Aping majesty, Matt continues: ‘May all of his earthly opinions reach him at his new address!’
‘No lost luggage,’ Beam pipes in.
‘May there be books!’
Harvey adds: ‘That he’s already read.’
‘May there be non-stop FM radio talkback!’ Matt says.
‘Nothing but shit all day long.’
‘And may you, Harvey Beam,’ Matt continues, ‘find peace now. Find a little bonsai.’ And with this toast, Matt thrusts his beer extra skyward, causing it to shoot out foamy spray.
‘Wait,’ he adds with a comedic head-turn, ‘you’ve already found a piece now, Harvey. The nurse. Here’s to you, Don Juan!’
Beam makes a laughing sound. He sees that Matt couldn’t possibly have seen Grace at the funeral today or is making a really bad joke. Finds himself beginning to say something, words that get lost as he moves around them, suddenly feeling the need to reinspect Matt’s beloved tiny trees. He starts mumbling about leaves and hobbies and brothers and is bending up and down to get a closer look at each shelf. Eventually, he hopes, he will arrive at what he needs to say.
And then Harvey spots it. In the very corner of the lowest shelf in the shed, overwhelmed by larger plants and the layering of shadows, a small bonsai with a neat handwritten: Amazing Grace.
‘What’s that one about?’ Beam asks, heart in his cheeks, pointing at the little plant and then recoiling his arm to spin and point at something else, which happens to be a watering can requiring little explanation.
‘That one,’ says Matt, taking a long swig of his beer, ‘is the one that got away.’
‘Yes,’ Harvey says. ‘Yes.’ He looks to his beer bottle for the next line. Can barely focus.
‘And this?’ he says at last. ‘What do you call this particular home-brew, Matt?’
‘That’s just home-brew, Harvey.’
‘No special flavour?’
‘None that I can recall.’
‘Well, I think you’ve nailed it with this one, Matt.
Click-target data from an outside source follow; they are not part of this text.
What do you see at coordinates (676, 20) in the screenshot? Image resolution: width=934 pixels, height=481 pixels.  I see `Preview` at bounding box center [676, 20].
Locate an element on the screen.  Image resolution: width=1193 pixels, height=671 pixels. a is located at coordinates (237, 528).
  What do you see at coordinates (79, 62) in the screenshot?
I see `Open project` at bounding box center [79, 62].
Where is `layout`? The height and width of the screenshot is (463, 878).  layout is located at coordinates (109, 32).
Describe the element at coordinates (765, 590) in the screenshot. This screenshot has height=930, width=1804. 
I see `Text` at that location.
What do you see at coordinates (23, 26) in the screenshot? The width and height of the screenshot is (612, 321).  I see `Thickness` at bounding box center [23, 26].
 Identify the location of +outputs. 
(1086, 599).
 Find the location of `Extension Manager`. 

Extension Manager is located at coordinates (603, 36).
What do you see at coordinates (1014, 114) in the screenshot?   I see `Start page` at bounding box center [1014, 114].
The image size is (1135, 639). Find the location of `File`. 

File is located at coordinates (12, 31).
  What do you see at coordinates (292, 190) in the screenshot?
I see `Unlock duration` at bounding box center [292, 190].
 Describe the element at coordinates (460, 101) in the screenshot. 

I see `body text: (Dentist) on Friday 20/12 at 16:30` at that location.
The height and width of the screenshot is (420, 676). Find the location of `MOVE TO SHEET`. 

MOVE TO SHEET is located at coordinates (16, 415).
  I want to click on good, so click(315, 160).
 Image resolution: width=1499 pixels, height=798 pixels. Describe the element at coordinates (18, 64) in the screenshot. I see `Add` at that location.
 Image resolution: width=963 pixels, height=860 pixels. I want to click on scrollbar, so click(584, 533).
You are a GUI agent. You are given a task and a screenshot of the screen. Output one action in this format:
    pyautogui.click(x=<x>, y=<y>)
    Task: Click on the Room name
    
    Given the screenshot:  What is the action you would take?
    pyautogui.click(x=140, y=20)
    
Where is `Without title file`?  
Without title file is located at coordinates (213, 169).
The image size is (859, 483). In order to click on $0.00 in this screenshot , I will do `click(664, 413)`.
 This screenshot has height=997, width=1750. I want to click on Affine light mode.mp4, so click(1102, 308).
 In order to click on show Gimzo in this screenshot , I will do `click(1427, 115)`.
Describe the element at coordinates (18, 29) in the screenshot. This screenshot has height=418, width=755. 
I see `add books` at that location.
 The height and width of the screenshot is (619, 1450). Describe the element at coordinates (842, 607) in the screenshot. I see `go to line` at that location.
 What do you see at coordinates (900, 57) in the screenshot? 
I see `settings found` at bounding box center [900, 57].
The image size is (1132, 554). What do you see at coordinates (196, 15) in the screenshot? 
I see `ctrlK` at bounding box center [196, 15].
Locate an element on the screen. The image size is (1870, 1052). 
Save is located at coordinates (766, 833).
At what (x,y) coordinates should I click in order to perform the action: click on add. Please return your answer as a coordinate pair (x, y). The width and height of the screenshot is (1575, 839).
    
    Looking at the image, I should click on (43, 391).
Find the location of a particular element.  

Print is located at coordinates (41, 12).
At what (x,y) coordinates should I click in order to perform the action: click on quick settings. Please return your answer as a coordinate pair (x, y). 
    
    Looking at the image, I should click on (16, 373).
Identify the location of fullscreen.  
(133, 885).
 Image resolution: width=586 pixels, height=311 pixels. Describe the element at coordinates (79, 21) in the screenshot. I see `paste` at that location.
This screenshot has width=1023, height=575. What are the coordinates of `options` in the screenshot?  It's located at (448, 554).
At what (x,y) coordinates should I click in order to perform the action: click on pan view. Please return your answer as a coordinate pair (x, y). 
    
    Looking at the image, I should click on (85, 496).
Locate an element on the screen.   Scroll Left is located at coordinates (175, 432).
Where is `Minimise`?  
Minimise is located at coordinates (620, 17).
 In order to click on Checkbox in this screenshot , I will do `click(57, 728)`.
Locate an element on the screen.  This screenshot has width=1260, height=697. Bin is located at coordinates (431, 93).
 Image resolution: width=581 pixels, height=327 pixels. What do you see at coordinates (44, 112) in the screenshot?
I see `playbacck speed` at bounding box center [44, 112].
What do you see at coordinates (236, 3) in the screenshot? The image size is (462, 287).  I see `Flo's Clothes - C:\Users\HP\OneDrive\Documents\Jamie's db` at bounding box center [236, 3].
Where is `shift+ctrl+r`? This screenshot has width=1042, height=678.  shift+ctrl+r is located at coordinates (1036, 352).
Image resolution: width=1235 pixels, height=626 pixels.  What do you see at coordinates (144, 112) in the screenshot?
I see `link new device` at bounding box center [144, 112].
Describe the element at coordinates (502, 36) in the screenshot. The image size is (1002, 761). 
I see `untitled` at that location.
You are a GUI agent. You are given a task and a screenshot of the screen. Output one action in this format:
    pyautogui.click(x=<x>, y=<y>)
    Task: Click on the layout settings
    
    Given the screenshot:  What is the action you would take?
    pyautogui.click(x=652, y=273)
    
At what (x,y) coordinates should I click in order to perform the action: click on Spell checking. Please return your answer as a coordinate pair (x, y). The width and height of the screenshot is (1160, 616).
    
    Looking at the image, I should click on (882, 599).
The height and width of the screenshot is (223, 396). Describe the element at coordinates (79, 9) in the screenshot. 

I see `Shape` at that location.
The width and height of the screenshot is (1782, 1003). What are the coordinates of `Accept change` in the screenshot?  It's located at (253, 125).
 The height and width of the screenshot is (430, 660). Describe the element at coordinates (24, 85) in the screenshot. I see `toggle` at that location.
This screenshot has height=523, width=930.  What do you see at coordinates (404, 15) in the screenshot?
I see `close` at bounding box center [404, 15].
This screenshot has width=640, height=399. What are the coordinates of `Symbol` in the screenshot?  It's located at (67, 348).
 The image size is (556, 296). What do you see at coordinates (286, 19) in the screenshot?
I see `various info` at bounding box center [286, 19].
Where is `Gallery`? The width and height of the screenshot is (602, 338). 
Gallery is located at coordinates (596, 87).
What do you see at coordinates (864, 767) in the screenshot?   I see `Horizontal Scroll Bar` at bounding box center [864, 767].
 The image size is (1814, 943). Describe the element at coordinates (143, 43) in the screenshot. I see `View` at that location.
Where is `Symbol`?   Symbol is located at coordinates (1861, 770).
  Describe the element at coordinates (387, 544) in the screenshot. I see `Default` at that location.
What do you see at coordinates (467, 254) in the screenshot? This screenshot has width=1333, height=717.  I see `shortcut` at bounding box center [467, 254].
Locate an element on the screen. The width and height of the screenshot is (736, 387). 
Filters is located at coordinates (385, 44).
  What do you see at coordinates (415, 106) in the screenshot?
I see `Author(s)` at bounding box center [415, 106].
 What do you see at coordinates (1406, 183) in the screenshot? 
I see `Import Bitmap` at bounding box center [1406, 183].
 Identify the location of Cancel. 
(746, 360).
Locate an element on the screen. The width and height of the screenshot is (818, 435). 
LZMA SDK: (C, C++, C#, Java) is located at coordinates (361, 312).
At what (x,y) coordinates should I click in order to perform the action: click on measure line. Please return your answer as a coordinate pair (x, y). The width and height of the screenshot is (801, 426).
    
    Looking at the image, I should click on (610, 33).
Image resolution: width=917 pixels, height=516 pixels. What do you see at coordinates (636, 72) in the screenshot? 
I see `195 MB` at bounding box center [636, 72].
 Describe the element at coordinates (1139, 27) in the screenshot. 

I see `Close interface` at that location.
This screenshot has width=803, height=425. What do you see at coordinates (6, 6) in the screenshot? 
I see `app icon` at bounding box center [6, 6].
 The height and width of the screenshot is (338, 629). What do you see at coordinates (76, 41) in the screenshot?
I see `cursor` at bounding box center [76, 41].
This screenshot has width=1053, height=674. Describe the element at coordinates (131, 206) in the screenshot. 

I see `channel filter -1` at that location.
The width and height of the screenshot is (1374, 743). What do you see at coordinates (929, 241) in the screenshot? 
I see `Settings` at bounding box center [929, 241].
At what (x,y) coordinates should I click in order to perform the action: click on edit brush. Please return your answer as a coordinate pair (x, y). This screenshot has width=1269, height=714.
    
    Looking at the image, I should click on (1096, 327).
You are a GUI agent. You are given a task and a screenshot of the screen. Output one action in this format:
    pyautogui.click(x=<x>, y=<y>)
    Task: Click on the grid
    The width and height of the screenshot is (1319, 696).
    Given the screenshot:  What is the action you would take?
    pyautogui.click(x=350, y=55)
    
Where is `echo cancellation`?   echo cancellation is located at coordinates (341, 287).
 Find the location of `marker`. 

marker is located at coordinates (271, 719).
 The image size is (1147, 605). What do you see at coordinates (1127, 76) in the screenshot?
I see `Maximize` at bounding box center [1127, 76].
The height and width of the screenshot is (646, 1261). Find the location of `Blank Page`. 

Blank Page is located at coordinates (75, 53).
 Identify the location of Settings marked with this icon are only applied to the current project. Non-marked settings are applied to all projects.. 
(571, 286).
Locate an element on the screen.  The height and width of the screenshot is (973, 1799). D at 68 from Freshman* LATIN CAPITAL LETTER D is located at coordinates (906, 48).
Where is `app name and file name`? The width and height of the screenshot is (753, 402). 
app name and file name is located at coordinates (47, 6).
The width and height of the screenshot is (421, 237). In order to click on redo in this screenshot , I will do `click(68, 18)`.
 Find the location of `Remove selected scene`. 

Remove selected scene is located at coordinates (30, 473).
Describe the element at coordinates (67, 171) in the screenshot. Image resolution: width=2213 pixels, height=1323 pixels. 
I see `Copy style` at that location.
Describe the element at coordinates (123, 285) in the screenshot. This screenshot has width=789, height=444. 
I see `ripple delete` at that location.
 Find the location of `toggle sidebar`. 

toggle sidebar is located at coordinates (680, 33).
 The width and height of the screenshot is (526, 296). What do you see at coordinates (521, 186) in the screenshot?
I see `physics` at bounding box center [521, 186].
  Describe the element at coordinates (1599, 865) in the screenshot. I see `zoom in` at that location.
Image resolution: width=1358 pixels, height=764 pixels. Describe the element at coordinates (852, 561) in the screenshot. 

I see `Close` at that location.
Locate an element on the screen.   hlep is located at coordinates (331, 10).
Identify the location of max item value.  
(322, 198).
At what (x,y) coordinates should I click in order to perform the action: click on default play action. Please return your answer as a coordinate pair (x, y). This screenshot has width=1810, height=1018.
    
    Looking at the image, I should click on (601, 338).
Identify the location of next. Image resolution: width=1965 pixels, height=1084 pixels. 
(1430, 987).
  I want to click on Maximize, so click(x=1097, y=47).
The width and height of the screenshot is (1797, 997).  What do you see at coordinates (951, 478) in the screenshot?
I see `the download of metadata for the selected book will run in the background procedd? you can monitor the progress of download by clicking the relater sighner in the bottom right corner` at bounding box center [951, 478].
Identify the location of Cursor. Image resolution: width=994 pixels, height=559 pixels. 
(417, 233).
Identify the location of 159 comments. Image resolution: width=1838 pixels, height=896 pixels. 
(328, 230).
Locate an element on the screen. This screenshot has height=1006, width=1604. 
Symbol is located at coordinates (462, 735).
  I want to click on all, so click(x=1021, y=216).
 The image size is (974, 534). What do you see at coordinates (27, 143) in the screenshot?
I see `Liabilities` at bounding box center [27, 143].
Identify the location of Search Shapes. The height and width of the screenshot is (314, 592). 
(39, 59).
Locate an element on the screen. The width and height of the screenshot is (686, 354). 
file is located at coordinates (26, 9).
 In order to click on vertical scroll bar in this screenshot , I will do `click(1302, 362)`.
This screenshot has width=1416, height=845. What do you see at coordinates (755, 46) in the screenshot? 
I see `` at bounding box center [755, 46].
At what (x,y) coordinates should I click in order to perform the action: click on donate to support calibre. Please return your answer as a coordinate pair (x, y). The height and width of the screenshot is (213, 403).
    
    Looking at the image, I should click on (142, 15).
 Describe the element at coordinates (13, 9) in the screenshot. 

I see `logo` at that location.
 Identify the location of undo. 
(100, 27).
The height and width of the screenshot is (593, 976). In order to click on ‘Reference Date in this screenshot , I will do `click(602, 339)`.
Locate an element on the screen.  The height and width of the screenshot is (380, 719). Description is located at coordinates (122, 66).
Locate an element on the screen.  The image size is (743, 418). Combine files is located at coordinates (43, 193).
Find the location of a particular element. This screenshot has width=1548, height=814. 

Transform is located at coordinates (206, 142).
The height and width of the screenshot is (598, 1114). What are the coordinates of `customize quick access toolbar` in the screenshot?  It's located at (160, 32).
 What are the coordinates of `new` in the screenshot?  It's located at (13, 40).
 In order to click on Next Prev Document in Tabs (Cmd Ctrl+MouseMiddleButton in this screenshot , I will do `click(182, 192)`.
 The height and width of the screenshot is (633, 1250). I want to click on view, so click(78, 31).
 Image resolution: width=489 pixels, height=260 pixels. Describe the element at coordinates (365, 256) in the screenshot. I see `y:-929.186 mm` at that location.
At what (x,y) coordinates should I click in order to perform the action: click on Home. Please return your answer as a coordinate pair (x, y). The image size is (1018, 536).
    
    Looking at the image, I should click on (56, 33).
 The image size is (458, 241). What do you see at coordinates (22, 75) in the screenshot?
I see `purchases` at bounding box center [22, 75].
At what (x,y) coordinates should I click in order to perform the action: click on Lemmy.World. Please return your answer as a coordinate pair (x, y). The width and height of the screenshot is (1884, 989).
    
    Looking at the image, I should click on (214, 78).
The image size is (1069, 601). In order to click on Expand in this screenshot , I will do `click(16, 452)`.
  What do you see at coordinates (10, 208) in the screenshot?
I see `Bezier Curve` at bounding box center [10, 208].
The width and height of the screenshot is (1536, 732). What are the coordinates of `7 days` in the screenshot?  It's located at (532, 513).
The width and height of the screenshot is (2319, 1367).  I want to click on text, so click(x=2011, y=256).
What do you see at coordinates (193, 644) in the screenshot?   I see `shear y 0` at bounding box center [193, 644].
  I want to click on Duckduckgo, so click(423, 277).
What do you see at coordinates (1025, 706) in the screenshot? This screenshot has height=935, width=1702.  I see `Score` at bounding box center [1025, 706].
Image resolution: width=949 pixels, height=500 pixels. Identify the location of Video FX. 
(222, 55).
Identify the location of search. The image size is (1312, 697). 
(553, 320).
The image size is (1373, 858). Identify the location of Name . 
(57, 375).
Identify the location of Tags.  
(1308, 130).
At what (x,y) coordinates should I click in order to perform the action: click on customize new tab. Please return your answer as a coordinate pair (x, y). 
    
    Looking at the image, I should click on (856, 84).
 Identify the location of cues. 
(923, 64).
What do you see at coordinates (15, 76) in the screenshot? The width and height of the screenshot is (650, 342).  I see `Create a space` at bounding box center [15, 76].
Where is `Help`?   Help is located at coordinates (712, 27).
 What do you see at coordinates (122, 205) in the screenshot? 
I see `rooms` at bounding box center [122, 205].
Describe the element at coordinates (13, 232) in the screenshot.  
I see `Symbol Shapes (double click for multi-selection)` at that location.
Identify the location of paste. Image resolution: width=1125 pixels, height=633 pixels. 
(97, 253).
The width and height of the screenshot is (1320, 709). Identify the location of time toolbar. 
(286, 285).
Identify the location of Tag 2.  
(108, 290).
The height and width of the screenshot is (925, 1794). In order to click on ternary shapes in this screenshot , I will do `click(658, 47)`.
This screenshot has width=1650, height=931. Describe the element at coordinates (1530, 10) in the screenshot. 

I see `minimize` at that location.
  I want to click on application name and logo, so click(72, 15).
Really, really nailed it.’ Beam eyes the bottle at ridiculously close range lest it reveal a secret ingredient.
‘You okay, Harvey?’
‘Yeah,’ Beam says, and wipes the beer across his forehead as though just back from auxiliary firefighting duty. ‘It’s just been a big day.’
‘Sure has,’ Matt says. ‘Although it didn’t go as badly as I thought it would.’
‘Fuck, really?’
Beam feels for the shape of his phone in his suit jacket, which is presently holding in an olfactory tsunami of sweat and terror.
Matt says: ‘No, I really thought Naomi and Penny would go hammer and tongs today—it’s been building up again like the mother of all afternoon storms. But I think Bryan’s efforts took the wind out of that.’
‘Is he here?’ Harvey says.
‘I doubt it. Not sure I’d be opening him a beer if he did turn up.’
‘Look, Matt,’ Harvey says and looks at him squarely. ‘I really can’t thank you enough for what you did today. I mean, I just. I can’t, I didn’t … there’s … it was, I don’t know. You know. So many. What do you do?’
Matt grins. ‘You should work in radio, Harvey.’
Beam laughs. ‘I used to. Now I wouldn’t even get a job hosting late-night love song dedications.’
The two men step out of the shed and walk slowly back to the house.
Falling into step behind Matt, his head full of things unsaid, Harvey stares hard at his funeral shoes and wonders if he’s just failed the first and only test of friendship.